Do you have an example of a menu that would go along with this shopping list?
Shannon @ GrowingSlower
Hi Karen! I don’t have an actual post, but I can email you a copy of my real meal plan off the front of my refrigerator! 🙂 You can get ahold of me at sha[email protected]
That would be great! Thanks! 🙂
[email protected] My Overflowing Cup
I love this tip, Shannon. I have shopped this way for a few years now and it has both saved us a ton of money and lots of time, as well.
Thanks so much for sharing!
Will you please send me a copy if your real meal plan from your refrigerator? I would love to have as many different ones as you have. And, any links to any resources you have for cooking for kids with type 1 diabetes. Thanks
Will you please send me a copy of your real meal plan from your refrigerator? I would love to have as many different ones as you have. thanks so much!
Hi! Can I ask where you buy your bulk items from that you purchase online? I’ve been looking for a good source for meats! Thanks 🙂
Where are you shopping online for your meat?
Hi! Stumbled upon this on Pinterest. I love these ideas. I have a question though. How come you don’t make your own peanut butter and bread? I get a 5-pound bag of organic roasted peanuts from Azure Standard for about $17, put about a pound or two of them into a food processor along with some salt and process. Easy peasy!
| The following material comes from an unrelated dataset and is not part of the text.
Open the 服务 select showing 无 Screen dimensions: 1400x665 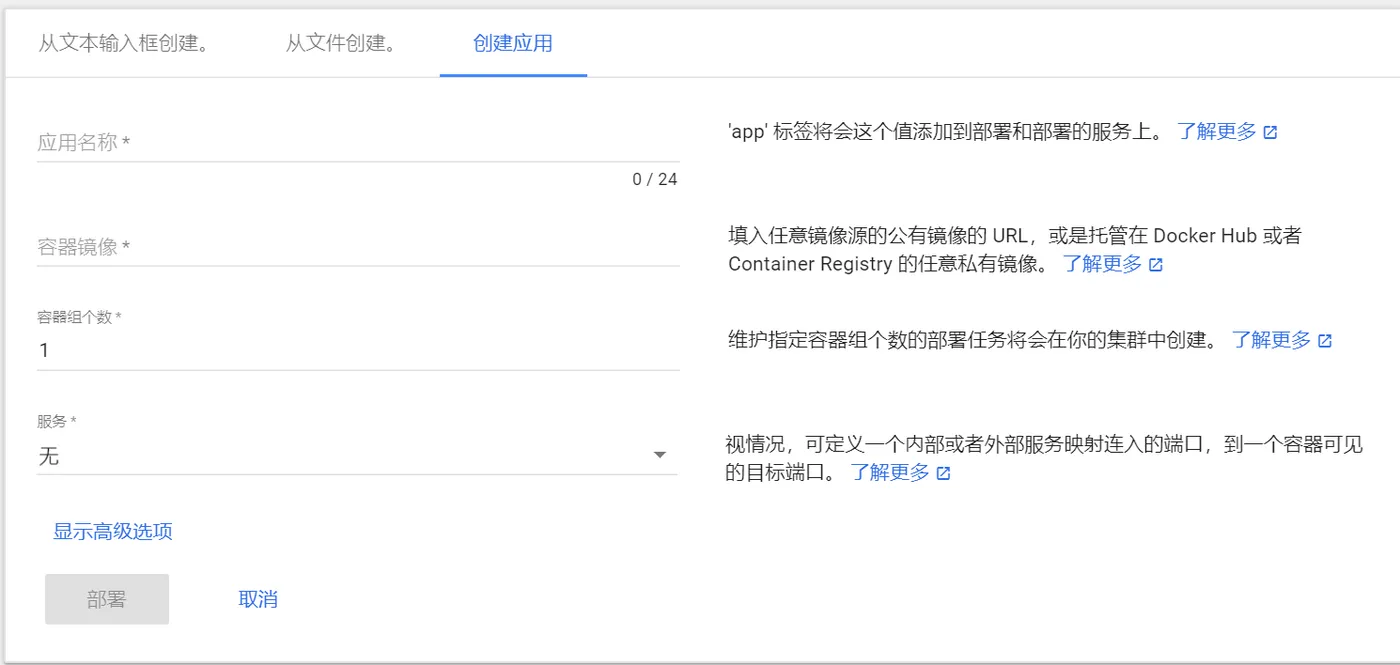[340, 456]
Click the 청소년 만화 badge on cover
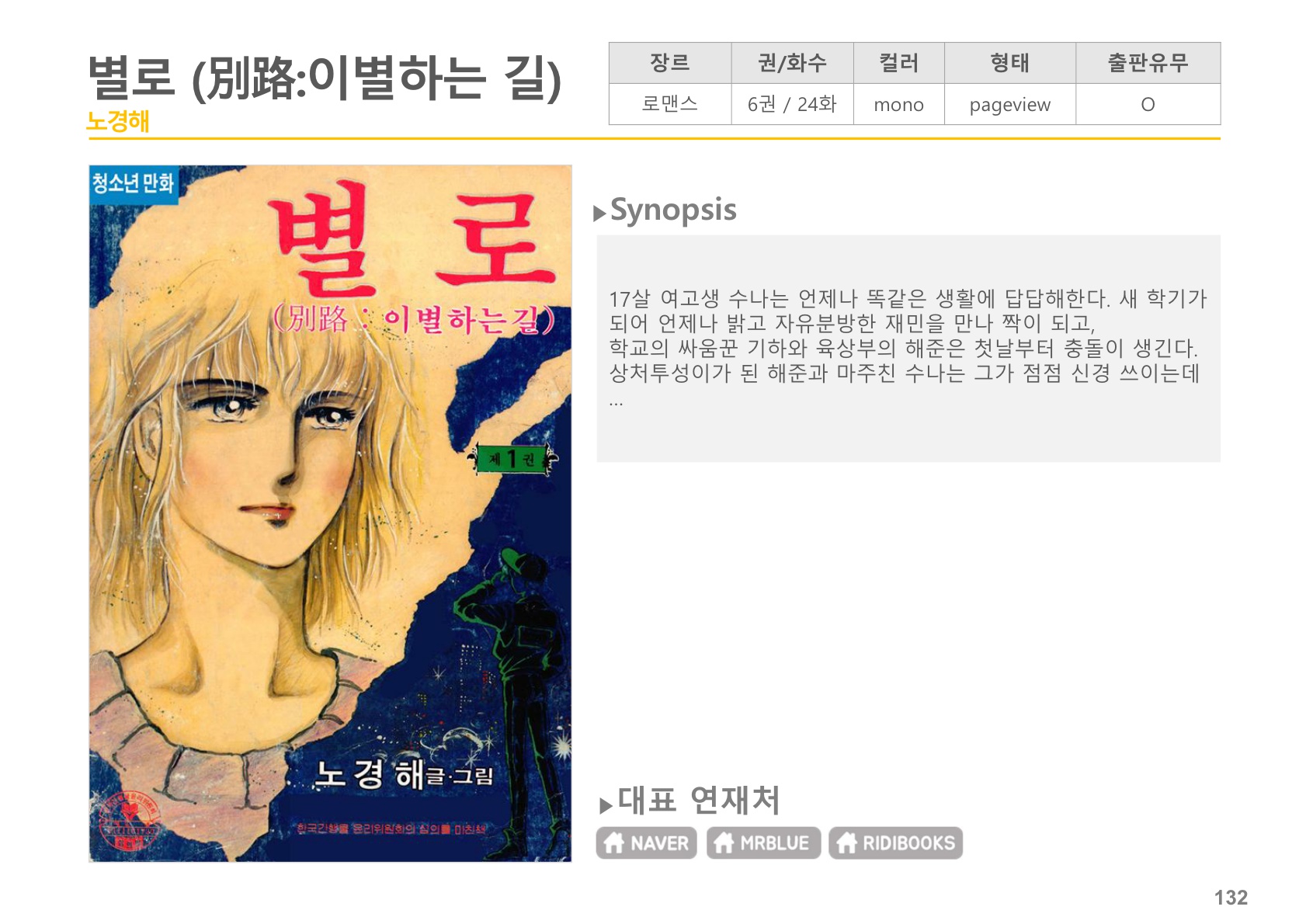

For the past couple years I have been shopping twice a month to save time and money…but I realized it was actually costing us way more money that way…and taking more time too. I would spend about an hour and a half carefully meal planning and making my list, then I would shop mostly Aldi, but also got some things at Kroger. But… no matter how carefully I planned, we would always forget some things, and run out of some things after the first week. So that would result in an extra trip to the grocery store, and another $70-80 spent. So recently, I came up with a new plan. Instead of spending $600+ on groceries each month, we now have a $100/week grocery budget. It’s sooooo much easier! I spend maybe 20 minutes on my meal planning and list, the grocery shopping trips are faster and easier, we rarely have food go bad, our fridge and pantry are less crowded and more organized. .. I could go on and on.
Any suggestions for vegan shoppers? Thanks from sunny Bermuda!!
Hi, my husband and I recently took the plung and two weeks ago I became a stay at home Mom. This is a first for me because I have always worked, but due to some issues at my job we decided this would be best. I am now trying to manage a budget on one income and try to feed my family. I was going to cut out wholesale shopping but after reviewing your plan, I think we can still reap the benefits of wholesale and save money. Thanks for sharing.
I’m on the last lesson of Shannon’s GSMS course. I thought I was a frugal shopper, but I have learned a **LOT**! A lot, as in paradigm shift in my shopping life. I plan on not only sharing what I’ve learned with my adult daughters, but also recommending they take the class themselves – it’s that good.
Thank you for popping in to let us know how it’s going!